When the telephone rang again a few moments later, she was very tempted to ignore it, but trying to take a stand against her mother always ended up being more trouble than it was worth, so she lifted the receiver and said reluctantly, ‘Hello, Mummy.’
‘Hello? Is that Mrs Black?’ It was a male voice, definitely familiar and evidently surprised by the greeting.
‘Oh, yes, it is. I’m so sorry, I was expecting someone else.’
‘Fran? It’s Roland Edgerton here.’
‘Oh.’ Fran had placed the voice now and thereby felt doubly foolish. ‘Yes, it’s me. I’m so sorry, you rather caught me unawares.’
‘Did you have a good journey?’
‘Yes, thank you.’
‘Fran, the family have been talking things over and, first of all, we feel most awfully remiss in not offering you any kind of reward for the recovery of the diamond. Fees were never really discussed, but naturally—’
‘Oh no, I don’t charge a fee,’ Fran broke in. ‘I have been amply repaid with your friendship and hospitality, and besides, I did nothing very much to find the diamond. It was only a question of asking the right thing of the right person, because in the end, it wasn’t really lost at all.’
‘Come now, you are being far too modest. Thanks to you, the family has recovered a valuable piece of lost property and you most surely deserve a reward of some kind.’
‘No, really, there isn’t any need. And anyway, the whole of the mystery isn’t solved yet, is it? There is still the question of your grandfather’s death.’
‘We have been discussing that too.’ Roland paused, as if deciding how to frame his words. ‘The coroner’s jury decided that it was an accident, and there has always been the strongest possibility that they were right.’
Fran said nothing. She had not shared most of her discoveries with the Edgertons. Ought she to do that now? Suppose she told Roland about the footsteps that Imogen had heard in the woods that afternoon? Was it overdramatic to imagine that such information could endanger the child, if the person who actually made those sounds on the path got to hear about it?

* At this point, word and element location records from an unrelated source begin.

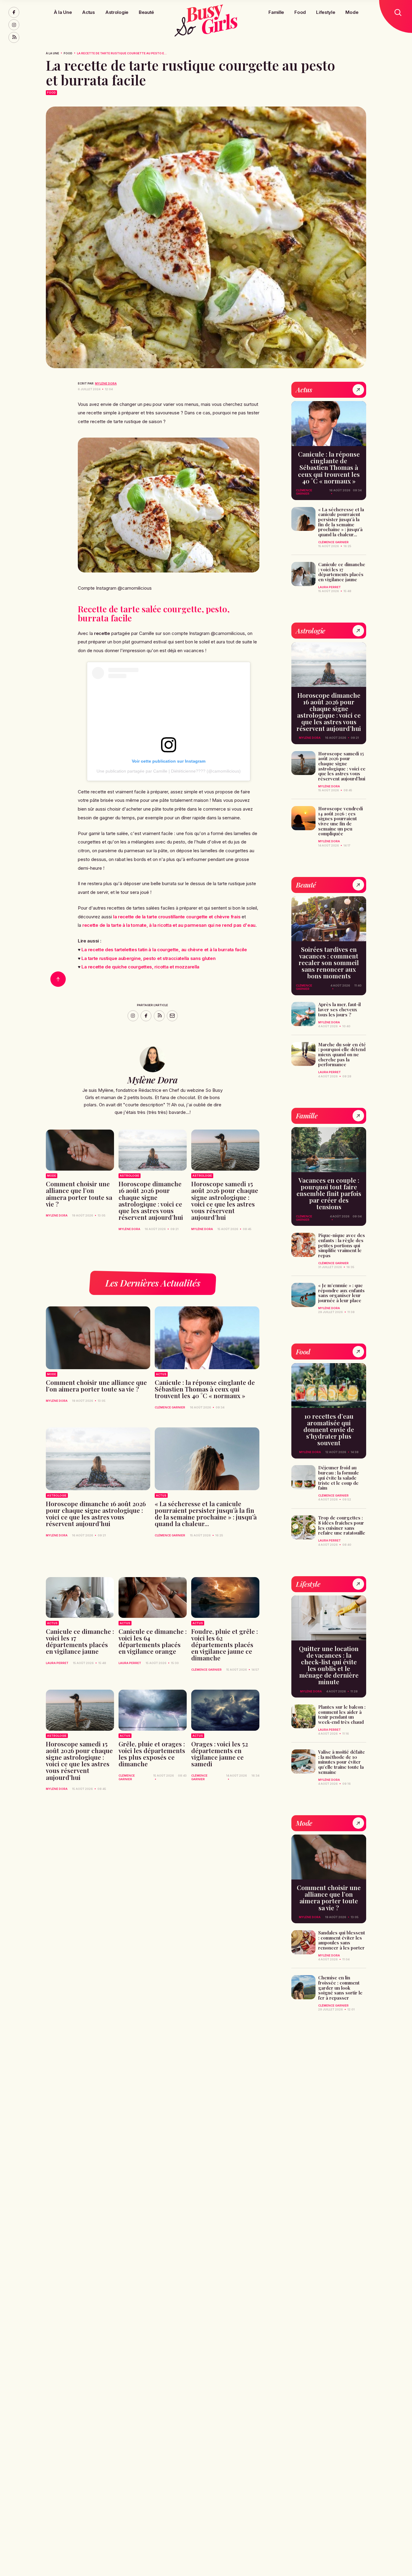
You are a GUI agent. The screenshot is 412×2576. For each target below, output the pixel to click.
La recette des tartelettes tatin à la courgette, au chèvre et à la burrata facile (164, 949)
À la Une (63, 12)
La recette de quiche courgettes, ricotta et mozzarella (140, 967)
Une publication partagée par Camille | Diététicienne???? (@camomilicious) (169, 771)
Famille (276, 12)
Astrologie (116, 12)
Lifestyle (325, 12)
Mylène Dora (106, 383)
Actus (88, 12)
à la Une (52, 53)
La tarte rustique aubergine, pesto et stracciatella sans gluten (148, 958)
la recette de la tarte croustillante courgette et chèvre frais (176, 917)
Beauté (146, 12)
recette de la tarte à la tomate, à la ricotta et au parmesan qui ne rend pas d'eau (168, 925)
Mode (351, 12)
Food (300, 12)
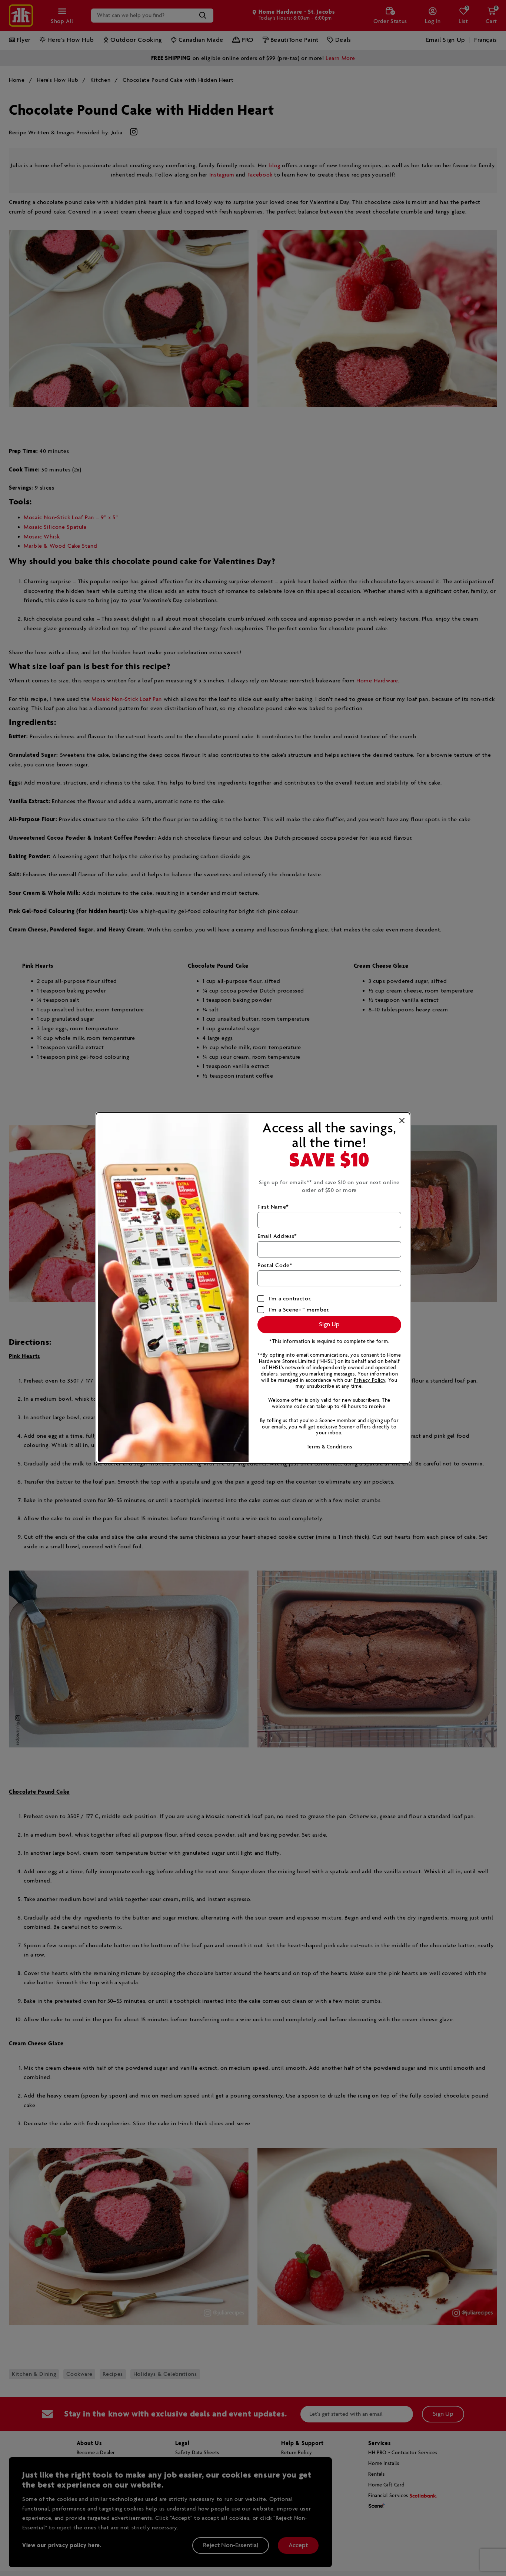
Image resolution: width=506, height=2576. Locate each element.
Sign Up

‘It has always been a delicate matter.’ Roland was speaking again. ‘Mother was most concerned that rumours of a private investigation might begin to circulate, but now that the diamond has been found, any speculation regarding your mission here would be easily accounted for. Something had been mislaid and you managed to recover it, as simple as that.’
‘So you don’t wish me to continue making enquiries on your behalf?’ Fran said aloud. The voice in her head whispered: We don’t give up, do we?
‘The general consensus is that it’s best to accept the coroner’s verdict. It’s time to put aside the past, look forward and embrace the future – especially with Mellie’s wonderful news. However, we do hope that you will come down and stay with us again very soon, as a family friend, rather than a lady detective.’
‘Thank you,’ said Fran. ‘I shall look forward to it very much.’
‘And you are absolutely sure that there is nothing we can do by way of a reward?’
‘Absolutely nothing.’
It would have been rather embarrassing and sordid, Fran thought, to have named a price for her services. She was suitably gratified, however, when a delivery van arrived at the gate next day, bearing an enormous basket of spring flowers and an attached card, which read, With sincere thanks from all at Sunnyside House.